Certain reclassifications have been made to prior years’ reported amounts in order to conform with the current year presentation. This includes the reclassification of transportation and gathering revenue into other revenue. These reclassifications did not impact our net income from continuing operations, stockholders’ equity or cash flows.

 

Revision for Transportation, Gathering and Compression Expenses

As a result of our production growth and commencement of various transportation and gathering agreements in 2010 and 2011, we have revised our presentation of third party transportation and gathering costs to properly report such costs as a component of operating expenses in the accompanying statement of operations in accordance with Financial Accounting Standards Board (“FASB”) Section 605-45-05 of Subtopic 605-45 for Revenue Recognition. Previously, these costs were reflected as a component of natural gas, NGLs and oil sales. For more information on the accounting for these agreements, see Revenue Recognition, Gas Imbalances and Receivables below. We have concluded that this revision is not material to our financial statements and the net effect of these revisions did not impact our net income, stockholders’ equity or cash flows; however, previously reported natural gas, NGL and oil sales have increased and total operating expenses have increased by the same amount. The following reflects the revisions made (in thousands):

 

 

                 
    2010     2009  

Natural gas, NGL and oil sales, previously reported

  $ 760,453     $ 714,564  

Revision of transportation, gathering and compression expenses

    62,837       37,185  
   

 

 

   

 

 

 

Natural gas, NGL and oil sales, reported

  $ 823,290     $ 751,749  
   

 

 

   

 

 

 

The corresponding amounts have been reflected in transportation, gathering and compression expenses for 2010 and 2009 as shown below (in thousands):

 

 

                 
    2010     2009  

Transportation, gathering and compression expenses, previously reported

  $ —       $ —    

Revision of transportation, gathering and compression expenses

    62,837       37,185  
   

 

 

   

 

 

 

Transportation, gathering and compression, reported

  $ 62,837     $ 37,185  
   

 

 

   

 

 

 

Income per Common Share

Basic income (loss) per common share is calculated based on the weighted average number of common shares outstanding.
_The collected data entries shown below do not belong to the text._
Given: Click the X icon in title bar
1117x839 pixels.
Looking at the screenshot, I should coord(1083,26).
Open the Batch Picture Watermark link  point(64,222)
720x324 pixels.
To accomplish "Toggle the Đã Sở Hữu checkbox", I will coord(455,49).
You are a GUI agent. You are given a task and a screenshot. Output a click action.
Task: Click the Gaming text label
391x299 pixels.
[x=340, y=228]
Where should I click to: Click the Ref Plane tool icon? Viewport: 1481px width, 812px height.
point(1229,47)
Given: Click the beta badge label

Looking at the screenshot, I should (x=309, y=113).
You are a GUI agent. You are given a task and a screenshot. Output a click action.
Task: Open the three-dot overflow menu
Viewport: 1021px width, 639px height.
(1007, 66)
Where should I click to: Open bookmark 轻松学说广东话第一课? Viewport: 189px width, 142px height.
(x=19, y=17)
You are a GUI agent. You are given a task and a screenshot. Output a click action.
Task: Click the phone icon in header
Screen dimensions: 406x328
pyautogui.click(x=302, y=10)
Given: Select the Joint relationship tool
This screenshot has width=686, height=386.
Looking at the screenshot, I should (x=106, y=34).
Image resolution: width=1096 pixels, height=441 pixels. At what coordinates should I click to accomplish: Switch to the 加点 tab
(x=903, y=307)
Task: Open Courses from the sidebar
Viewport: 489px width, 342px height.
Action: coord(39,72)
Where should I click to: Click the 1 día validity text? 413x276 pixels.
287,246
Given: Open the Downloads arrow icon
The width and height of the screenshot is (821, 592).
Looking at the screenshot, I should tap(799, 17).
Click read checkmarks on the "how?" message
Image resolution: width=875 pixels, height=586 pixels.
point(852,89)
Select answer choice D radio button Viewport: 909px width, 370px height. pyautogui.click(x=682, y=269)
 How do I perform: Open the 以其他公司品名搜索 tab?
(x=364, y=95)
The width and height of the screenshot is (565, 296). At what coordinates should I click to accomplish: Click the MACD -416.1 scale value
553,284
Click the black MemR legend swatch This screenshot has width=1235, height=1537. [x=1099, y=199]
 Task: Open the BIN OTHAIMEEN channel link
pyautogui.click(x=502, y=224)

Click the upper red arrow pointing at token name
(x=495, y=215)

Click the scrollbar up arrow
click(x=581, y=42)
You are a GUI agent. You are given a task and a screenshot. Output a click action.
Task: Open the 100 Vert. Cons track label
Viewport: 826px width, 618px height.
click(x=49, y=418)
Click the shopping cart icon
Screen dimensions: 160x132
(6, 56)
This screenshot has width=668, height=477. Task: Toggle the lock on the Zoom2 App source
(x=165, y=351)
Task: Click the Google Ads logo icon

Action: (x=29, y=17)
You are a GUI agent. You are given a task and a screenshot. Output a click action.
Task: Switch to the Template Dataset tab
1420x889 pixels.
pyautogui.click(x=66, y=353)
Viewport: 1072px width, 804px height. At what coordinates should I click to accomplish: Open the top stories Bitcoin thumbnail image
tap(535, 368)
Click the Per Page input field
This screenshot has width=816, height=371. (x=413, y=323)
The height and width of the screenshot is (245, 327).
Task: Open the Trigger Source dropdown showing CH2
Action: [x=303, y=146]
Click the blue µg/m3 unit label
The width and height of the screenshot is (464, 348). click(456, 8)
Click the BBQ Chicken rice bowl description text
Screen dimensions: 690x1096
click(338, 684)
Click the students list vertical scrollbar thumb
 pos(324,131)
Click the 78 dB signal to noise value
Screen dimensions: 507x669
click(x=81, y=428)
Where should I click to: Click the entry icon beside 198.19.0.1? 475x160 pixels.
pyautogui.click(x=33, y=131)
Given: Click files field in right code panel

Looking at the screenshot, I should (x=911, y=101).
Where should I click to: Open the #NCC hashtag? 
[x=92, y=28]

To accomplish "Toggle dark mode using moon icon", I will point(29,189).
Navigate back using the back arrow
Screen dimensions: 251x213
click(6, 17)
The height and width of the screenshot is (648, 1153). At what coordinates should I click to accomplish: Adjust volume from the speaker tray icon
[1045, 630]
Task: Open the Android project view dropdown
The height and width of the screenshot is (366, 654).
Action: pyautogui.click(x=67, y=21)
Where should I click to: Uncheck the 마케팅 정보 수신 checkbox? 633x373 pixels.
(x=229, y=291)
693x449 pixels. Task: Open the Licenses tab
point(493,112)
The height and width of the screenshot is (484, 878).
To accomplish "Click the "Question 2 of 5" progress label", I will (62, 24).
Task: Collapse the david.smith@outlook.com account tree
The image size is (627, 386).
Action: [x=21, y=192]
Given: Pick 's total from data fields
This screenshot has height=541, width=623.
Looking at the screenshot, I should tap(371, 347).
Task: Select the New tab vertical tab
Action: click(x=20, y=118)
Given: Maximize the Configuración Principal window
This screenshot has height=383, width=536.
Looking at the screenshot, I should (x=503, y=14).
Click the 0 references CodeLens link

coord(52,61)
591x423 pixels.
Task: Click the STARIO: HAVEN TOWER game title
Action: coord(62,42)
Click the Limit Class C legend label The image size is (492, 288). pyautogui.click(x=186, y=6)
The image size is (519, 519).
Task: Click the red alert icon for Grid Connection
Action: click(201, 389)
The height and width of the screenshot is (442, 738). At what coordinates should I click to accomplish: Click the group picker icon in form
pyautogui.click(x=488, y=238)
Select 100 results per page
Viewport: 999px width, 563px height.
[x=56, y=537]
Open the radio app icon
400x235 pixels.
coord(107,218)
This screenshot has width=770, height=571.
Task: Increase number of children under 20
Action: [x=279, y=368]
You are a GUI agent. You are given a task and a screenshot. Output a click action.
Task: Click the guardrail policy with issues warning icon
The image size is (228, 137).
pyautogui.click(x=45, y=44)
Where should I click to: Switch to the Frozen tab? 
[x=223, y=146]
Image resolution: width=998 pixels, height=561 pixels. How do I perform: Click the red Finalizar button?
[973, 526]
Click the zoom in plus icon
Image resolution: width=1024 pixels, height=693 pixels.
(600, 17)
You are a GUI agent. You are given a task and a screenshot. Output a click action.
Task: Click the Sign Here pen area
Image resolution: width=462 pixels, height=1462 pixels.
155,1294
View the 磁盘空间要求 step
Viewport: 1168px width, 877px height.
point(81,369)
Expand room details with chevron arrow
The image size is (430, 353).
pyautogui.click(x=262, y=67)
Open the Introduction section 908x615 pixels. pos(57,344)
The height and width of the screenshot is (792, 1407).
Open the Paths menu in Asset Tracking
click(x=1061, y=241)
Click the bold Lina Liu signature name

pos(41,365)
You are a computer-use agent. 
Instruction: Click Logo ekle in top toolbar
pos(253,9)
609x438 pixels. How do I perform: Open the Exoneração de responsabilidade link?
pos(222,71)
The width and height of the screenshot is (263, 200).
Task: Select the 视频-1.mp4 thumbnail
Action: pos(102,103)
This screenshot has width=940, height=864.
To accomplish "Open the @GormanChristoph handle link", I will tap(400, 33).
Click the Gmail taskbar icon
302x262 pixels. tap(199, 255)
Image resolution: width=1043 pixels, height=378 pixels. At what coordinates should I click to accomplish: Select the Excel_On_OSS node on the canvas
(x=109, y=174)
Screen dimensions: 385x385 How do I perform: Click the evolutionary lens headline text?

Diluted income (loss) per common share assumes issuance of stock compensation awards, provided the effect is not antidilutive.

Business Segment Information

We have evaluated how we are organized and managed and have identified only one operating segment, which is the exploration and production of natural gas, NGLs and oil. We consider our gathering, processing and marketing functions as ancillary to our natural gas and oil producing activities. Operating segments are defined as components of an enterprise that engage in activities from which it may earn revenues and incur expenses for which separate operational financial information is available and this information is regularly evaluated by the chief operating decision maker for the purpose of allocating resources and assessing performance.

We have a single company-wide management team that administers all properties as a whole rather than by discrete operating segments. We track only basic operational data by area. We do not maintain complete separate financial statement information by area. We measure financial performance as a single enterprise and not on an area-by-area basis. Throughout the year, we allocate capital resources on a project-by-project basis, across our entire asset base to maximize profitability without regard to individual areas or segments.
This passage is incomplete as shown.